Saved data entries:
•••••
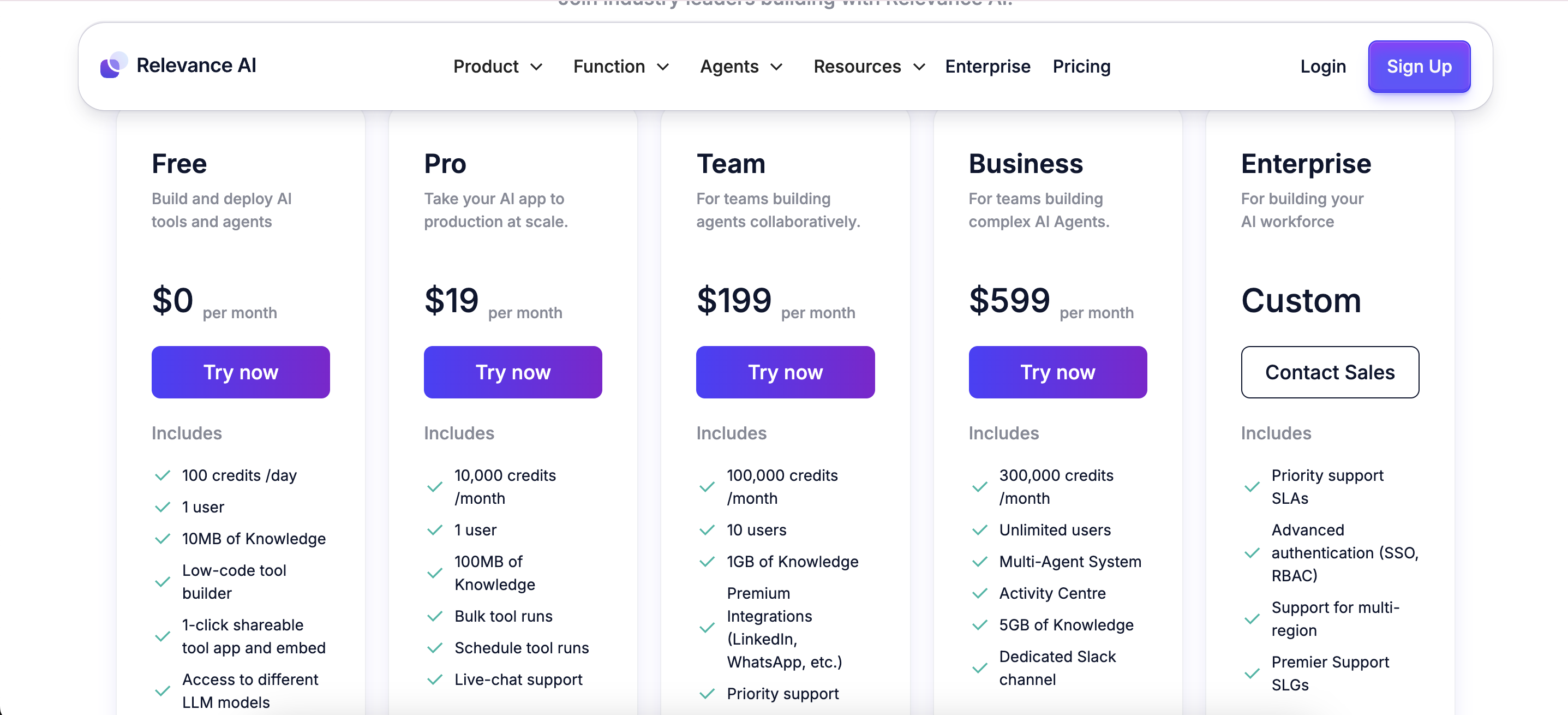Click Contact Sales for Enterprise plan
Screen dimensions: 1568x715
(1330, 372)
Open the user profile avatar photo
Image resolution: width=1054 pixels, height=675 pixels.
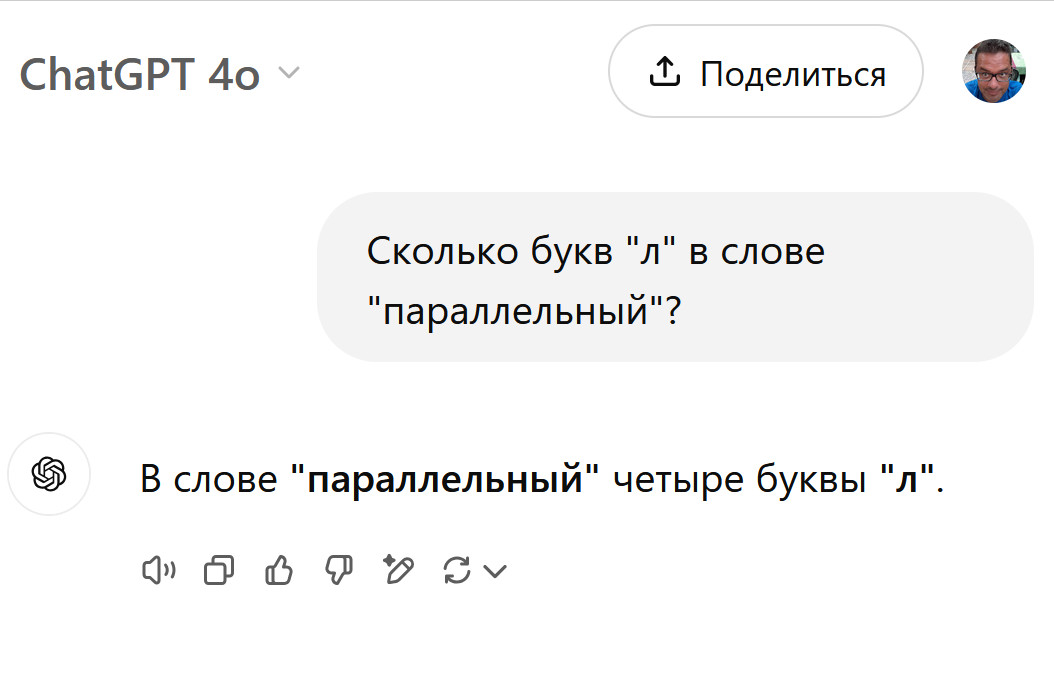pyautogui.click(x=994, y=72)
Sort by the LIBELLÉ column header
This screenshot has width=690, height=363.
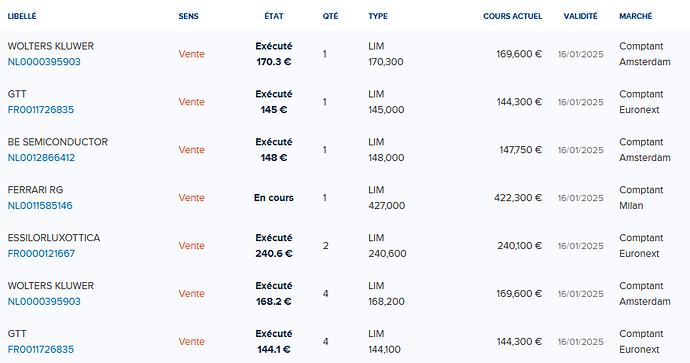pyautogui.click(x=22, y=16)
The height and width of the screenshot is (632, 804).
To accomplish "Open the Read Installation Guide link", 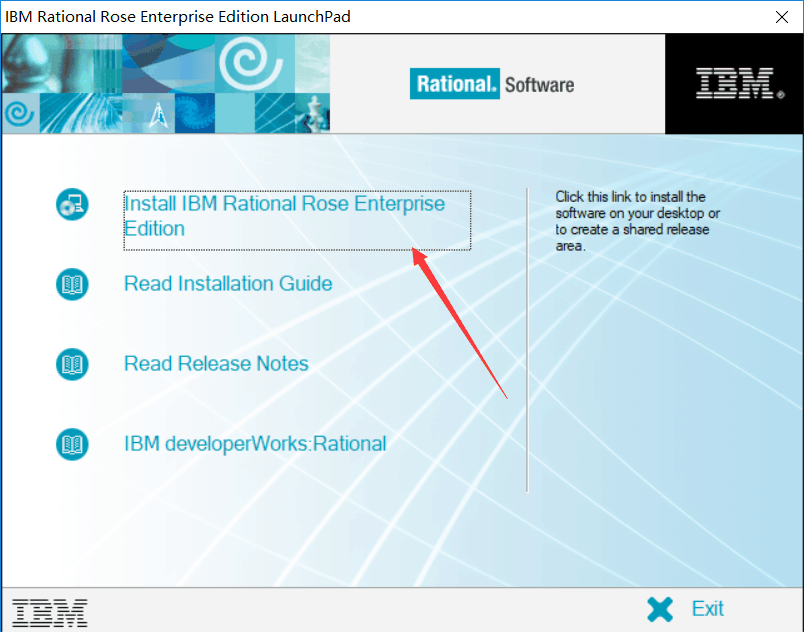I will pos(228,284).
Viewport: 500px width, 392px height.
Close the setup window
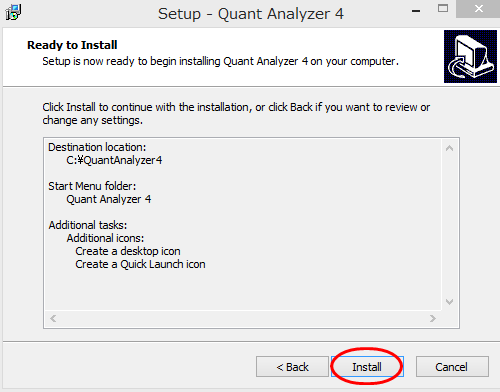(x=478, y=9)
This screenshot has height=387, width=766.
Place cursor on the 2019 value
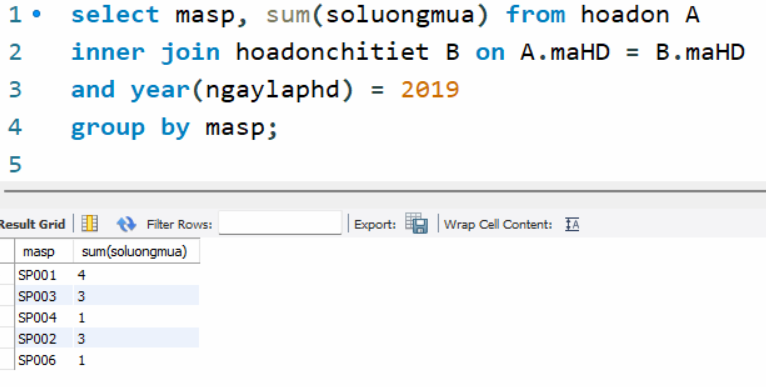pos(430,89)
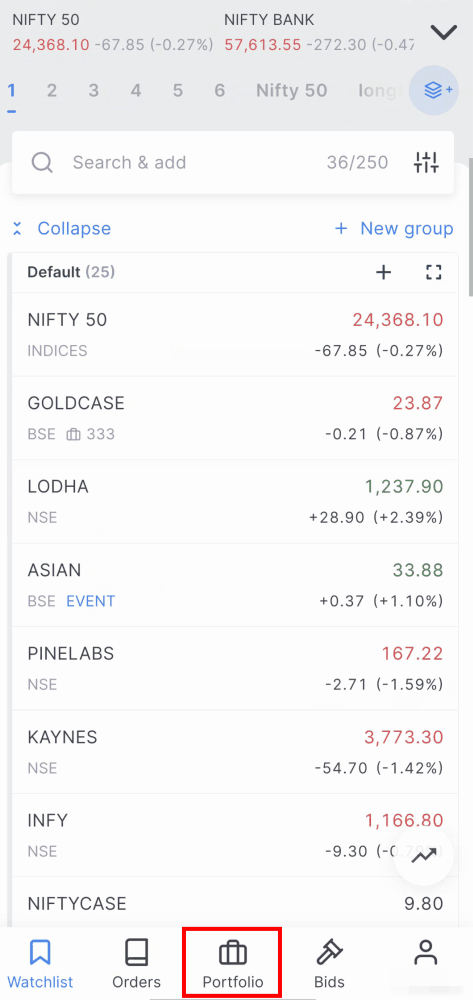Open the floating market trend chart button
The height and width of the screenshot is (1000, 473).
click(424, 856)
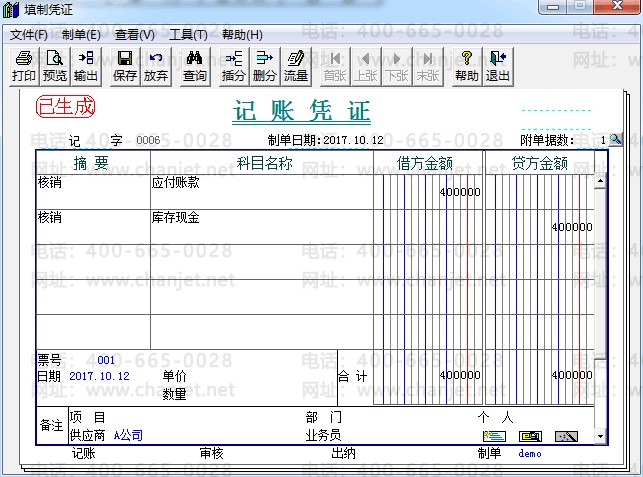Delete an entry line with 删分

pos(265,66)
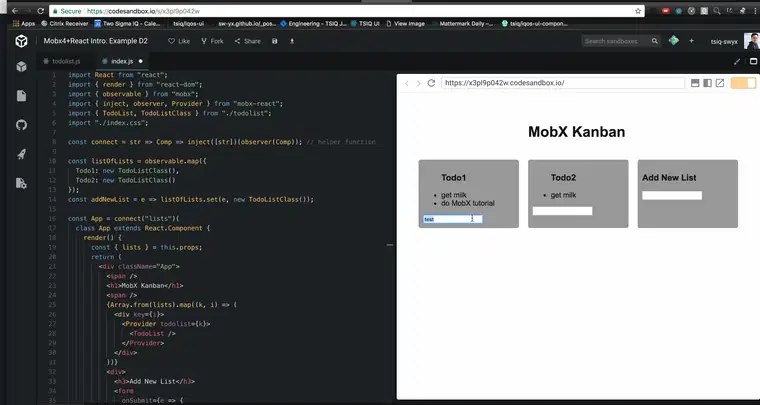Open the configuration files sidebar icon
The height and width of the screenshot is (405, 760).
[20, 184]
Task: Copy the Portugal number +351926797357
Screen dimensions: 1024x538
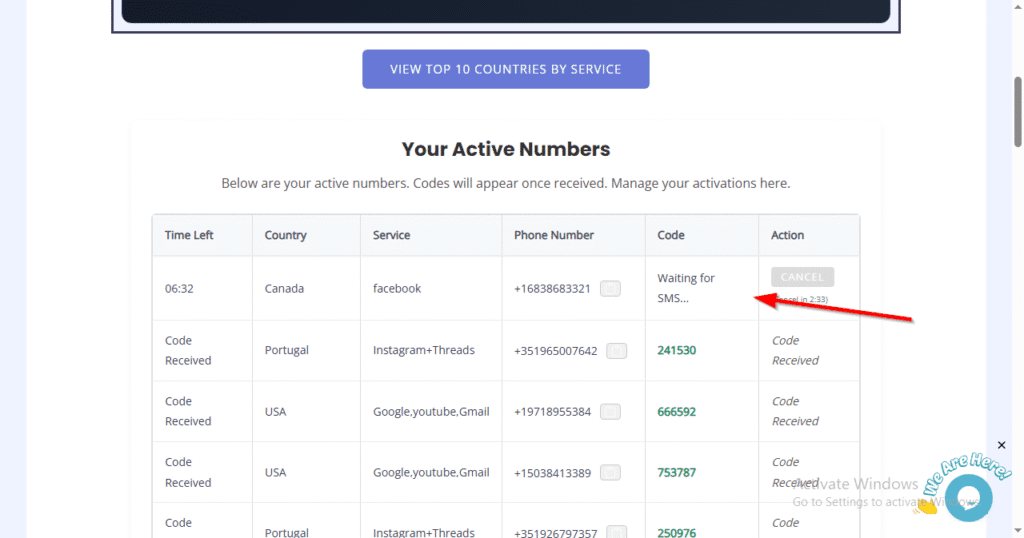Action: tap(617, 532)

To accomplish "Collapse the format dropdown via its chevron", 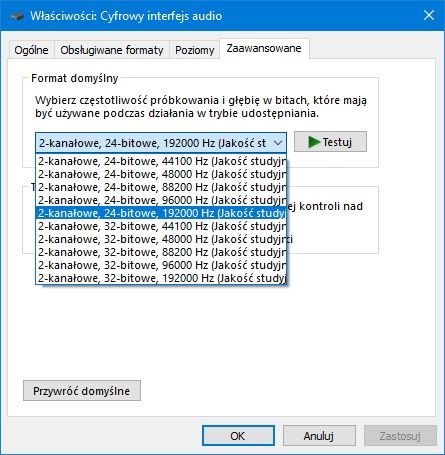I will (x=278, y=143).
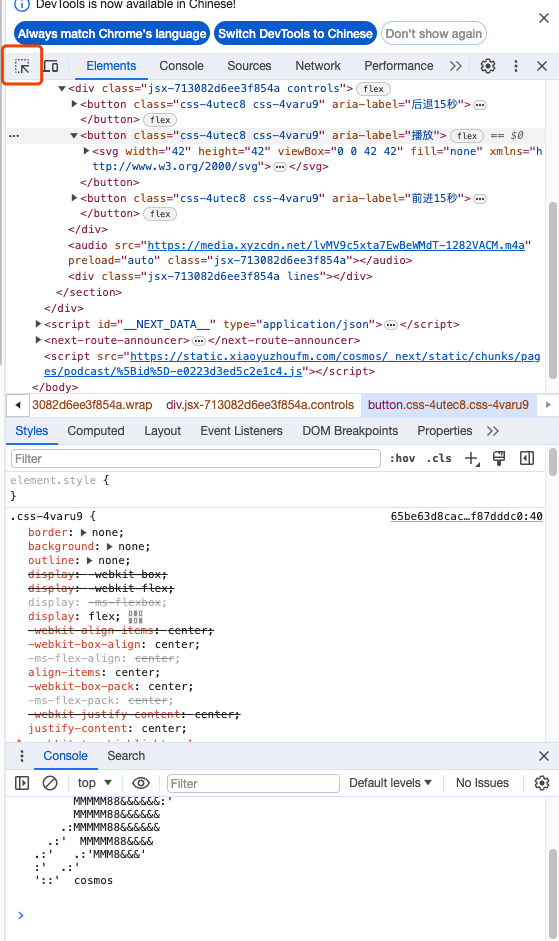Create live expression with eye icon
The width and height of the screenshot is (559, 941).
click(x=141, y=783)
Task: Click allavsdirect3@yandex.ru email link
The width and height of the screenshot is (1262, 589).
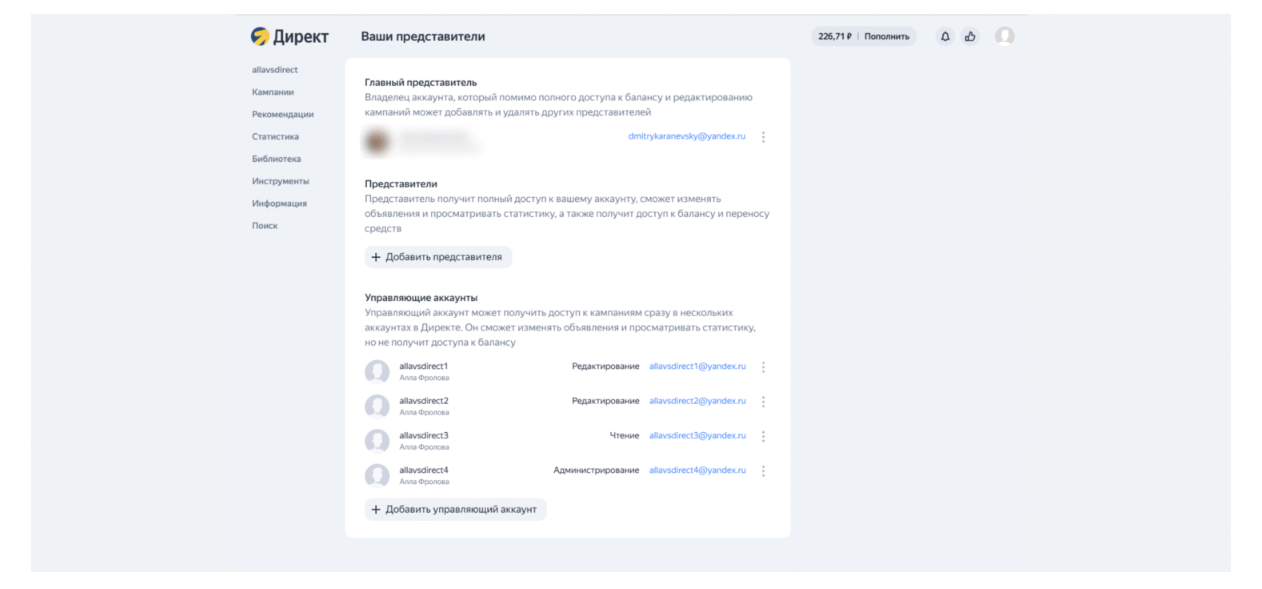Action: click(697, 436)
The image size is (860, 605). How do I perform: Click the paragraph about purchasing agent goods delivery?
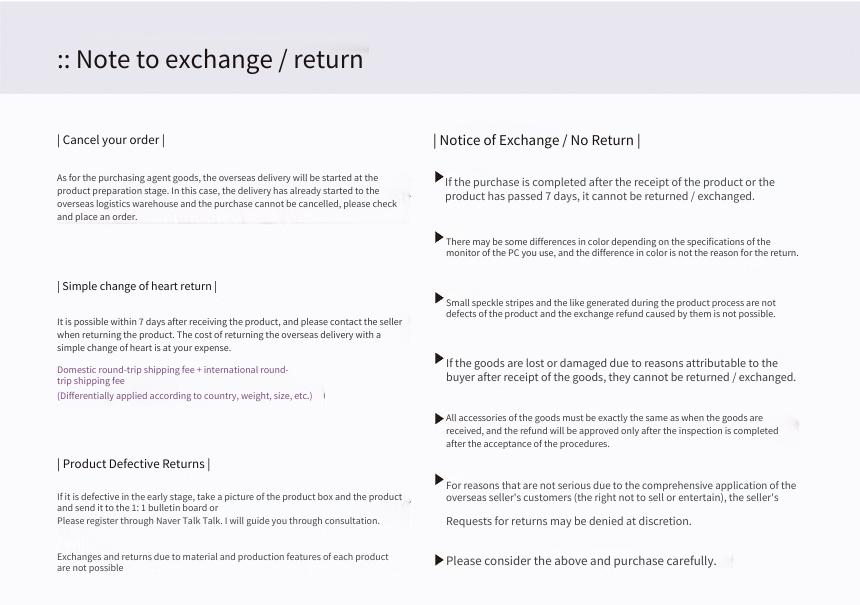tap(227, 197)
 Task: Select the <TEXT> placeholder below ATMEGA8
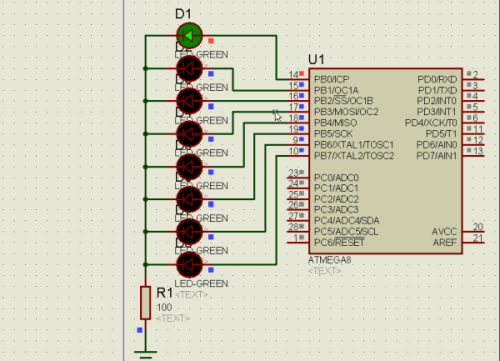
•••••
WHAT THE EXERCISE ASKS -> On how many lines of the data does the word "Task" appear? Only the number is wanted.

WRITTEN ANSWER -> 3